From 2009-2012, the Coalition partnered with victims groups and leading human rights and media organizations to develop memory projects to promote civic participation in post-conflict peace and reconciliation efforts. The organization trained local human rights activists to use body-mapping as a tool for site-based memory, trauma healing and reconciliation programs. The project was hailed by former Liberian Truth Commission members as a critical step in implementing the TRC’s recommendations for memorialization. The impact of the Coalition’s work in Liberia was reflected in the invitation to the Coalition’s Dr. Ereshnee Naidu Silverman to serve as a keynote speaker, as well as facilitate the memorialization workshop at the 2009 National Reconciliation Conference, organized by the Liberian TRC and held in Virginia, Liberia. The Virginia Conference brought together victims and perpetrators from 15 counties to discuss a range of TRC-related recommendations, and a national vision for Liberia.

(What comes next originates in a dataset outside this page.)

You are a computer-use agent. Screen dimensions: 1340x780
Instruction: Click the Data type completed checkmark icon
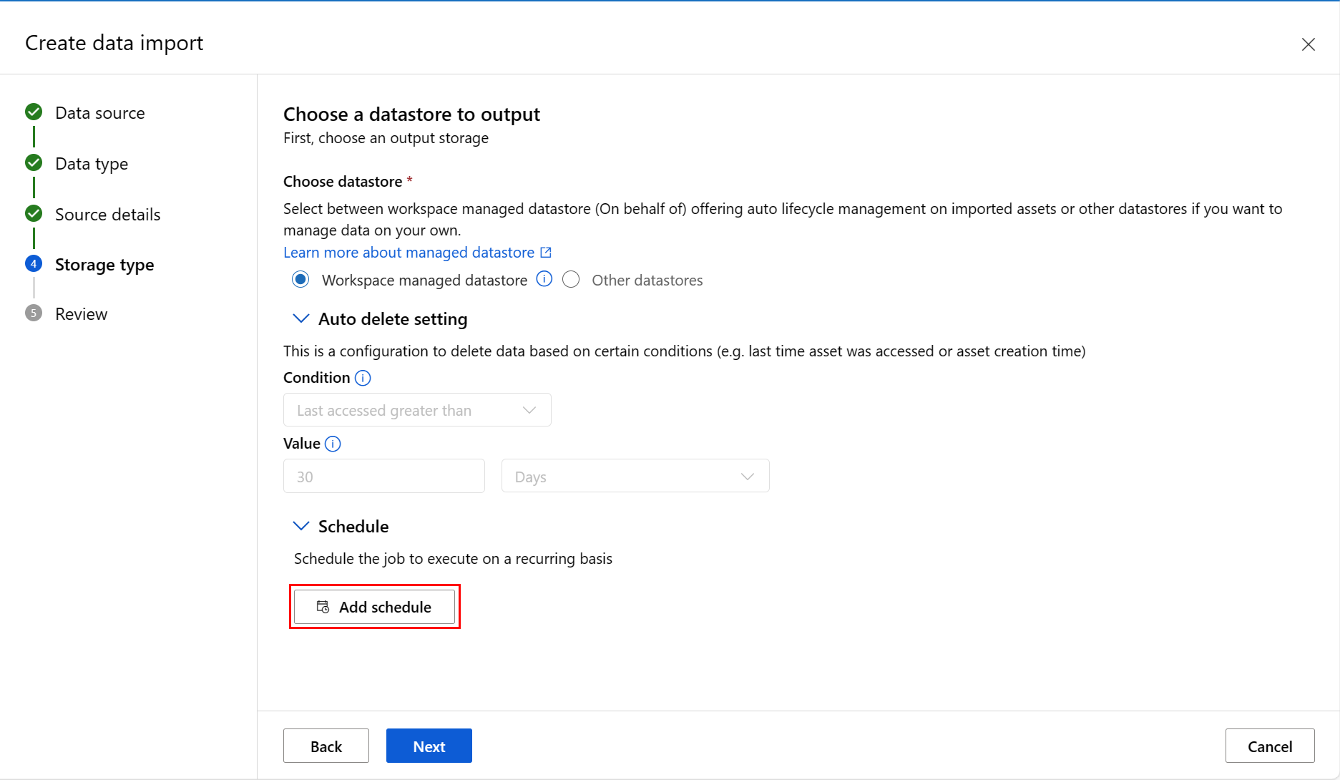pyautogui.click(x=34, y=163)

Body-maps are life-size representations of a human body upon which survivors write and draw their experiences of trauma and conflict, providing a safe way for them to explore their histories and express these histories to each other and to a wider public. Survivors are encouraged to also include in their body-maps a representation of their future, imagining new possibilities for themselves. The resulting art pieces can then be displayed and used to spur dialogue among survivors and other community members, facilitating an exchange of perspectives – a mechanism for reconciliation – and connecting the struggles depicted in the bodymaps to social issues and collective narratives that may be absent from official accounts of conflict.